En 2003, le WDC a introduit un système d’autoréglementation appelé le système international de certification du processus de Kimberley afin d’arrêter les chargements de diamants de « conflits » ou « de sang ». Conformément au champ limité du WDC, le processus de Kimberley mandaté par les Nations unies a adopté une définition très étroite de ce qui constitue un diamant de conflits ou de sang :" diamants bruts utilisés par des mouvements rebelles ou leurs alliés pour le financement de conflits visant à ébranler des gouvernements légitimes ». Il découle de cette définition étroite qu’ une bonne partie du commerce lucratif de la taille et du polissage des diamants échappe aux prescriptions en matière de droits humains appliquées aux diamants bruts aussi longtemps que l’industrie utilise uniquement des diamants bruts respectant le processus de Kimberley.

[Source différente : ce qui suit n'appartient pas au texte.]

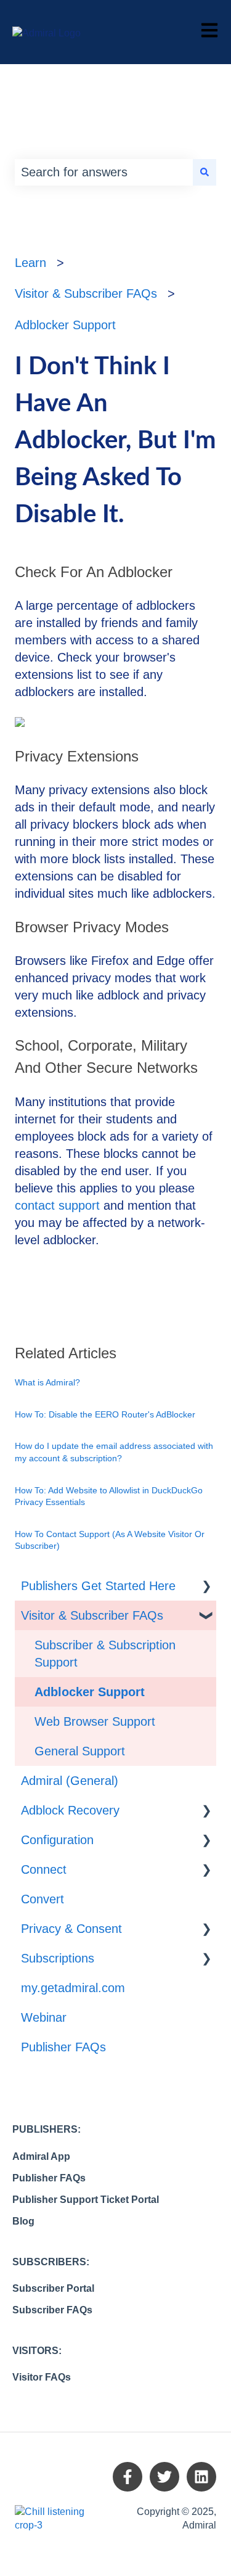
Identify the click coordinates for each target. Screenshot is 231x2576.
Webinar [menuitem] (44, 2017)
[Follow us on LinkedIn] (201, 2477)
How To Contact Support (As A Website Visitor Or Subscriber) (110, 1540)
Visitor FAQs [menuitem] (41, 2377)
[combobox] (104, 172)
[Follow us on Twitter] (164, 2477)
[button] (206, 1585)
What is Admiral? (47, 1382)
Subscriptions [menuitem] (57, 1958)
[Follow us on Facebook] (127, 2477)
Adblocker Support (65, 325)
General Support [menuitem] (79, 1751)
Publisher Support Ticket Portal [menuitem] (85, 2199)
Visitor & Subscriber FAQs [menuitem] (92, 1615)
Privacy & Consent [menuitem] (71, 1928)
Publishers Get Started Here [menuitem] (98, 1586)
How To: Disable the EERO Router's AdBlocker (105, 1414)
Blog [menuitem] (23, 2221)
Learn (30, 262)
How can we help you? (114, 140)
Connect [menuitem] (44, 1869)
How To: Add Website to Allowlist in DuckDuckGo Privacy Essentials (109, 1496)
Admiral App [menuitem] (41, 2156)
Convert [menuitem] (42, 1899)
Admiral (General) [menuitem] (69, 1780)
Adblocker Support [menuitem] (89, 1692)
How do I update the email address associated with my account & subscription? (114, 1452)
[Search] (204, 172)
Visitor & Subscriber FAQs (86, 293)
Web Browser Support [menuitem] (94, 1721)
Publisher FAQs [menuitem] (63, 2047)
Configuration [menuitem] (57, 1840)
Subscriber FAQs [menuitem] (52, 2310)
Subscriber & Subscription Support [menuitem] (105, 1653)
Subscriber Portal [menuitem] (53, 2288)
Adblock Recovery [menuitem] (70, 1810)
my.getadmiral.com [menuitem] (73, 1988)
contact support (57, 1205)
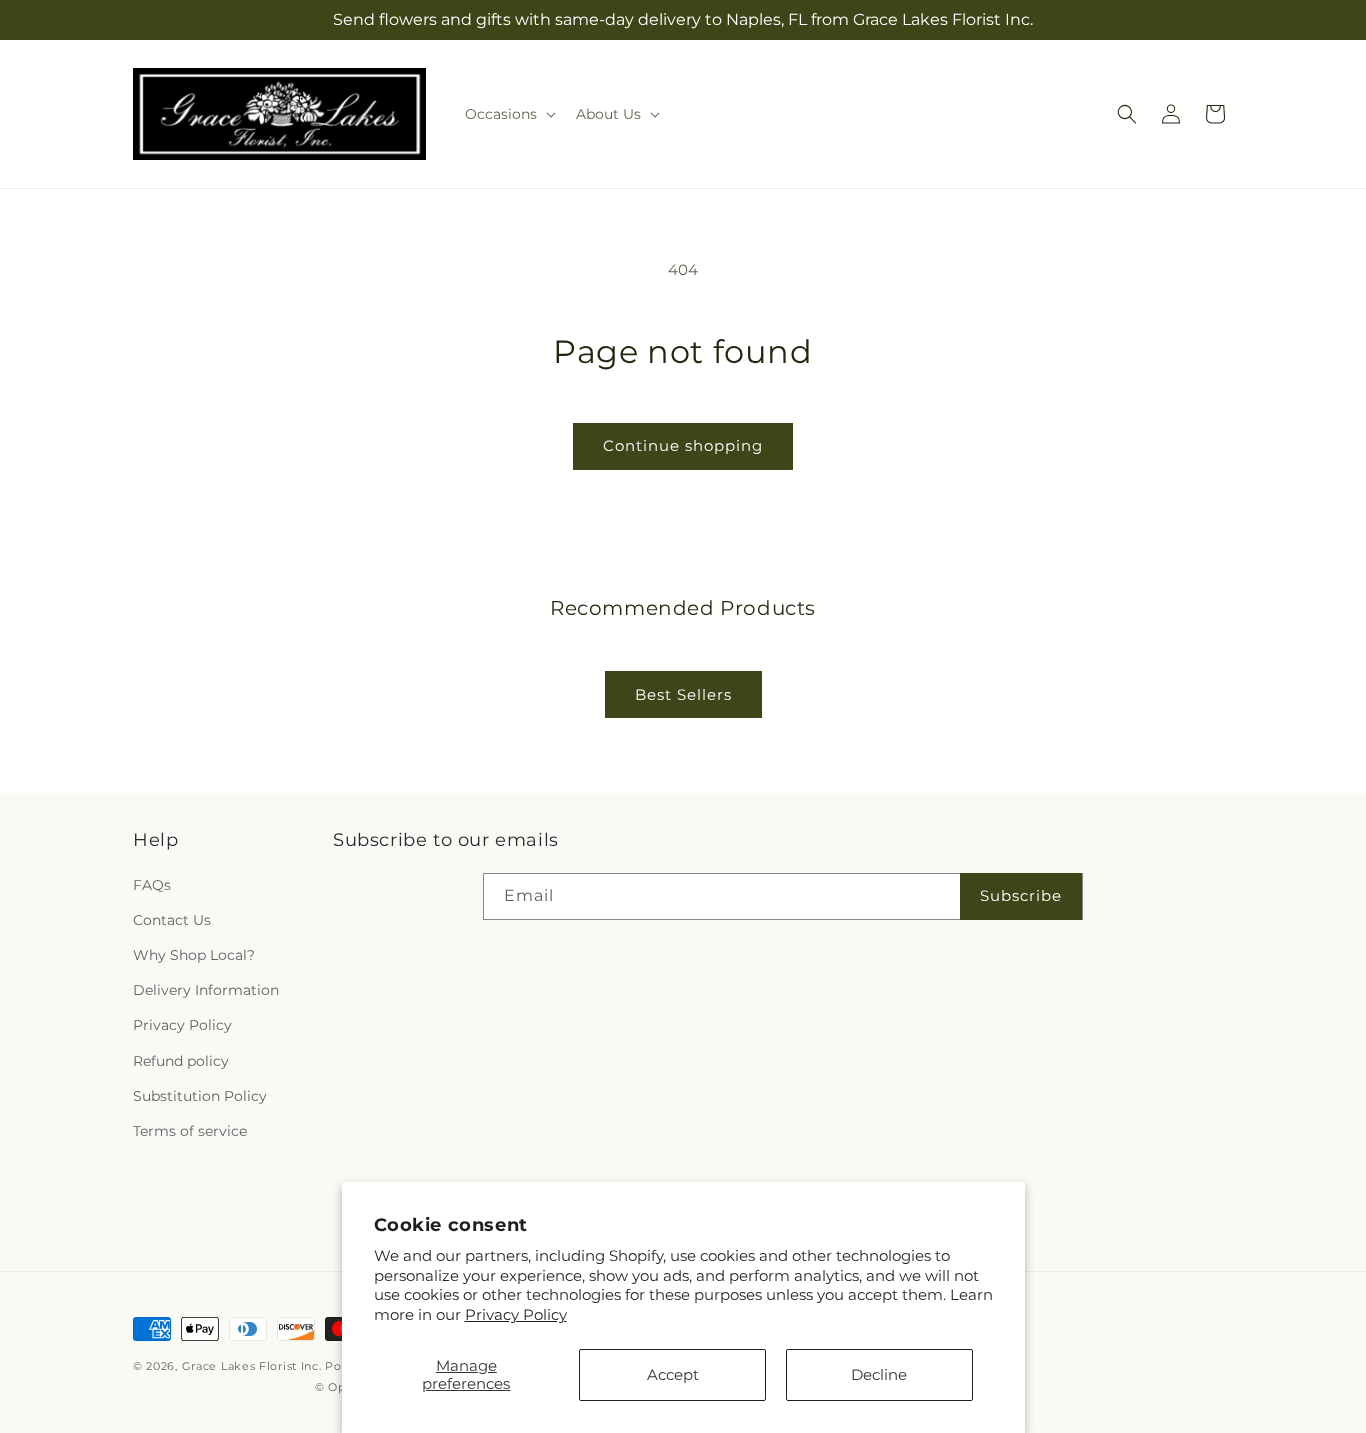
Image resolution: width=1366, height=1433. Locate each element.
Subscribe (1021, 895)
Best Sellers (683, 694)
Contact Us (172, 920)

Indépendamment des violations des droits humains et des atrocités financées au moyen des recettes de l’industrie israélienne du diamant, les gouvernements et d’autres intérêts particuliers qui sont partie au processus de Kimberley facilitent l’accès sans restriction des diamants travaillés en Israël au marché mondial multimilliardaire des diamants
Le WDC a créé un site sur Internet appelé Diamondfacts.org afin de faire connaître les vertus de l’industrie. Le site énumère 24 bienfaits découlant de l’industrie du diamant - principalement en Inde et dans des pays africains. Certains de ces bienfaits comprennent l’accès par quelque 5 millions de personnes à des soins de santé appropriés dans le monde grâce aux recettes des diamants ; ces recettes permettent à chaque enfant au Botswana de recevoir une éducation gratuite jusqu’à l’âge de 13 ans ; ces recettes jouent un rôle capital dans la lutte contre la pandémie du sida/VIH.

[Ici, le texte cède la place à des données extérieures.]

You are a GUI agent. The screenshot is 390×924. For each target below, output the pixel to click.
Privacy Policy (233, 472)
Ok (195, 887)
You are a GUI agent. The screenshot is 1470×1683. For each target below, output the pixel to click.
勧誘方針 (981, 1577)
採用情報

Bien que ces faits soient louables, la liste en omet d’autres moins savoureux comme celui que les recettes de l’industrie du diamant en Israël contribuent à financer les atrocités et les violations des droits humains telles que l’assassinat, la mutilation et la terreur touchant des milliers d’hommes, de femmes et d’enfants innocents en Palestine et au Liban - le type d’atrocités dont le processus de Kimberley est censé empêcher le financement au moyen des recettes diamantaires.
La liste de "Diamond Facts" donne une image unilatérale et positive de l’industrie. Elle laisse entendre que les plus grands avantages retombent sur les pays les plus pauvres du monde. Toutefois, Israël, un des pays les plus riches du monde, domine tous les autres pour ce qui est des bénéfices nets tirés de l’industrie du diamant. La valeur ajoutée à l’économie israélienne par les exportations de diamants a atteint près de 10 milliards de dollars en 2008 (voir figure 2 ci-dessous).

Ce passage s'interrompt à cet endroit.